Canada dominates North America's 50 Best Restaurants list, Smyth tops ranking
Smyth took North America’s top spot, but Canada’s 14 entries and five top-10 finishes turned the ranking into a staffing and talent power play.

Smyth’s rise to No. 1 in North America came with a bigger message for restaurant workers than the trophy itself: Canada put 14 restaurants on the region’s 50 Best list, including five in the top 10, and made the continent’s talent race look increasingly Canadian.
The second edition of North America’s 50 Best Restaurants was announced in New Orleans and stretched across 20 cities, with 18 new entries joining the ranking. Voters, a panel of 300 anonymous experts drawn from chefs, restaurateurs, food and beverage journalists, educators and well-travelled gourmets, split their choices across eight North American sub-regions, and the result was a list that put Canadian dining rooms front and center.

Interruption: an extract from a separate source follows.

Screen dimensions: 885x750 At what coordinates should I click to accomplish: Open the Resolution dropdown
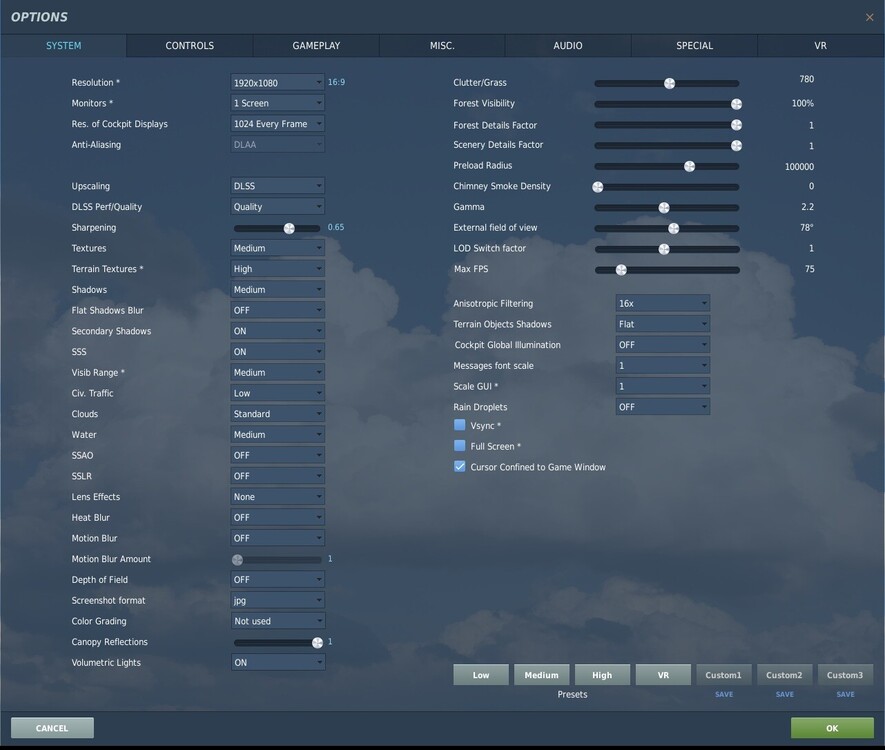click(277, 82)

Chicago’s Smyth took the top spot after ranking No. 4 in 2025. Calgary’s Eight landed at No. 2 and was named Highest New Entry, while Restaurant Pearl Morissette in Lincoln, Ontario, finished No. 3 and won the Art of Hospitality Award. Mon Lapin in Montreal followed at No. 5, Albi in Washington, D.C. at No. 6, Atomix in New York at No. 7, Quetzal in Toronto at No. 8 and Tanière3 in Quebec City at No. 9.

For kitchens and dining rooms, that kind of recognition tends to change the pace on the floor. Better rankings bring harder-to-get reservations, fuller books, more pressure on tasting-menu pacing and more scrutiny on whether a restaurant can keep up service without burning through cooks, servers, bartenders and managers. It also pushes operators to protect their teams while holding the line on menu pricing, because top-tier hospitality is expensive to staff and even harder to sustain when the room is full night after night.

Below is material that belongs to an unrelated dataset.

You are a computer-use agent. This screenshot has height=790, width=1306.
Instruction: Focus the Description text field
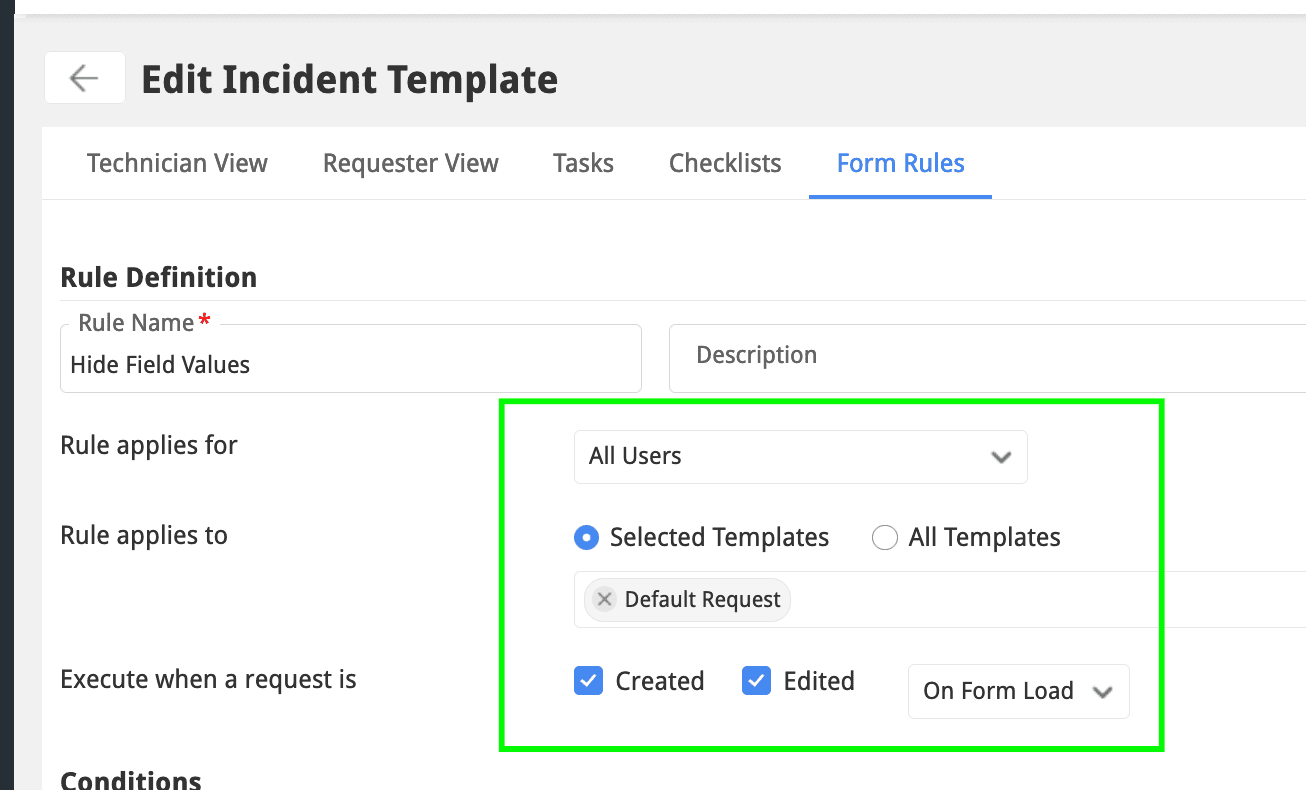point(985,357)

Canada’s showing was broader than just the top 10. Le Violon in Montreal ranked No. 15, Published on Main in Vancouver No. 17, Edulis in Toronto No. 25, Beba in Montreal No. 27, Mhel in Toronto No. 28, Sabayon in Montreal No. 34, AnnaLena in Vancouver No. 35, Wild Blue in Whistler, B.C., No. 47 and The Pine in Collingwood, Ont., No. 48. That spread across Montreal, Toronto, Vancouver, Calgary, Quebec City, Whistler and smaller Ontario and Quebec markets suggests the labor battle is no longer concentrated in just a few big-city dining rooms.
The contrast with 2025 is stark. In the inaugural ranking, Canada had 11 restaurants, with Mon Lapin at No. 2, Restaurant Pearl Morissette at No. 3 and Tanière3 at No. 5, while Atomix took No. 1. A year later, Canada expanded its footprint and turned a regional awards list into a clear marker of where North America’s best-paid, best-trained and most in-demand restaurant teams are being built.